Toshio Kuratomi a.badger at gmail.com
Sat Oct 11 08:09:20 UTC 2008


Les Mikesell wrote:
> Toshio Kuratomi wrote:
>>
>> No gotcha here.  I don't expect users to handle the issues.  Either the
>> users in question want the opportunity to run the latest software in an
>> integrated distro and so choose to run Fedora or they want to have a
>> stable platform on which to deploy their own work and therefore they use
>> CentOS/RHEL/Debian Stable.
> 
> No, it's not an either/or scenario. 

You're confusing what you want with what is.  What is *is* an either/or
scenario as there is no definite path from starting with Fedora to
getting to a long term OS.  What could be is a long term release for
certain releases if you and other like minded people do the work to
offer security updates and major bugfixes beyond the current EOL.
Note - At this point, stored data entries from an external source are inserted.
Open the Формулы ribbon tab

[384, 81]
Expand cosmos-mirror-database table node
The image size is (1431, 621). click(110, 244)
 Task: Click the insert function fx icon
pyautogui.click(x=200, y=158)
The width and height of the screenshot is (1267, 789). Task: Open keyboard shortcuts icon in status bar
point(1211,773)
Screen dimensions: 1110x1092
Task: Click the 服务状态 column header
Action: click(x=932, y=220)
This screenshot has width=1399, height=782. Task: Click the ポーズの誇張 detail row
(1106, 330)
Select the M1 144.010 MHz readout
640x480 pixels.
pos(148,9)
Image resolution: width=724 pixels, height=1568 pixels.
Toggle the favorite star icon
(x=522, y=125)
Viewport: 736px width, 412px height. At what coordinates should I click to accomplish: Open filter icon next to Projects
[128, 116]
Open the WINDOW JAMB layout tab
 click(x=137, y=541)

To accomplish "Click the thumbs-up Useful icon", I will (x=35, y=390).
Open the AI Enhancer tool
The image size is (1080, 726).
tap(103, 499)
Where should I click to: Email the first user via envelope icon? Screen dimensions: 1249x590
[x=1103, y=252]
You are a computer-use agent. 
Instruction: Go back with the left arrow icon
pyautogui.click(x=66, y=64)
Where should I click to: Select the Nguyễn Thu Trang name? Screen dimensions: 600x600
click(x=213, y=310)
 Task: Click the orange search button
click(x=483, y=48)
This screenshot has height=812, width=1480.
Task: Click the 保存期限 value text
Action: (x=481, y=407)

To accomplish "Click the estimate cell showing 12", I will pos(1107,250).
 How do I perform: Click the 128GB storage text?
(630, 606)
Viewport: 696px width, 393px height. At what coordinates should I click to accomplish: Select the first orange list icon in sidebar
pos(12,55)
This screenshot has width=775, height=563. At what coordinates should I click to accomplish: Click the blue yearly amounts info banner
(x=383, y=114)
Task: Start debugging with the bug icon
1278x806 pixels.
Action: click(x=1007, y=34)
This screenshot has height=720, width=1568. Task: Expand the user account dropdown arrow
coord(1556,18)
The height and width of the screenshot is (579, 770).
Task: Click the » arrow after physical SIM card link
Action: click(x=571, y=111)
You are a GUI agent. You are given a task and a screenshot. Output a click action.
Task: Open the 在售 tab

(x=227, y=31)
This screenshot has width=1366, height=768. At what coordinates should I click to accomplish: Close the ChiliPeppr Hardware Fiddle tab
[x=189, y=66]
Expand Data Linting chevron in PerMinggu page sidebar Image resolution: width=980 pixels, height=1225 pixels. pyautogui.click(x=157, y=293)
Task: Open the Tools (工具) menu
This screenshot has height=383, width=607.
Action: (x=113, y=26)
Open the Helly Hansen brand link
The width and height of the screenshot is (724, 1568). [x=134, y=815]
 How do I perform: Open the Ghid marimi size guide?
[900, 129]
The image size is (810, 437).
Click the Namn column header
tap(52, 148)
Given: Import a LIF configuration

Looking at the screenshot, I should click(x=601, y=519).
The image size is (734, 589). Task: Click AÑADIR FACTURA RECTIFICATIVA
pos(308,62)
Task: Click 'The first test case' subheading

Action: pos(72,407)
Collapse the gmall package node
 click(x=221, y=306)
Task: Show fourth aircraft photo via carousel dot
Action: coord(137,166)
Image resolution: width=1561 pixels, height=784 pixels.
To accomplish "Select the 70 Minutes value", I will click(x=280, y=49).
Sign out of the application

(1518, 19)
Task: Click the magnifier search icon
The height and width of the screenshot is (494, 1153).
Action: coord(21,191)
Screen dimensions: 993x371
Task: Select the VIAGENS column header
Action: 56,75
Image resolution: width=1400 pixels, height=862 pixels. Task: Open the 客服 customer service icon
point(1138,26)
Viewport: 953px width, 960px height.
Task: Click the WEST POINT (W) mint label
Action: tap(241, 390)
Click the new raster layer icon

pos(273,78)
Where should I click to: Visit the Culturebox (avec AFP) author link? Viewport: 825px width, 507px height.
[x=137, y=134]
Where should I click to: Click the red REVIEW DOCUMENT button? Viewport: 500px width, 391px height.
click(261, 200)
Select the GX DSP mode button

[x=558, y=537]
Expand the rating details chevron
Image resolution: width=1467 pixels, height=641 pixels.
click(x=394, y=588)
> Users may way to develop something
> new and be willing to put up with unstable fedora to get current tools
> for that, but there is no clear transition plan to put what they have
> built into production.  In the old RH X.0 -> X.1 -> X.2 days the
> transition from a new release to a stable OS usable in production
> happened through updates - now it doesn't happen at all.  Support is
> simply dropped for the platform you started on and there is no reason to
> expect anywhere near the same library versions and environment as you
> migrate to a stable platform.
> 
>> There's a right tool for any job and a wrong tool.  Using your crescent
>> wrench to hammer nails is possible but not very satisfying.
> 
> What's the 'right' tool to develop for the next version of Centos?
> 
Why, the initial release of the Fedora version that the next version of
CentOS is going to be based on, of course! :-)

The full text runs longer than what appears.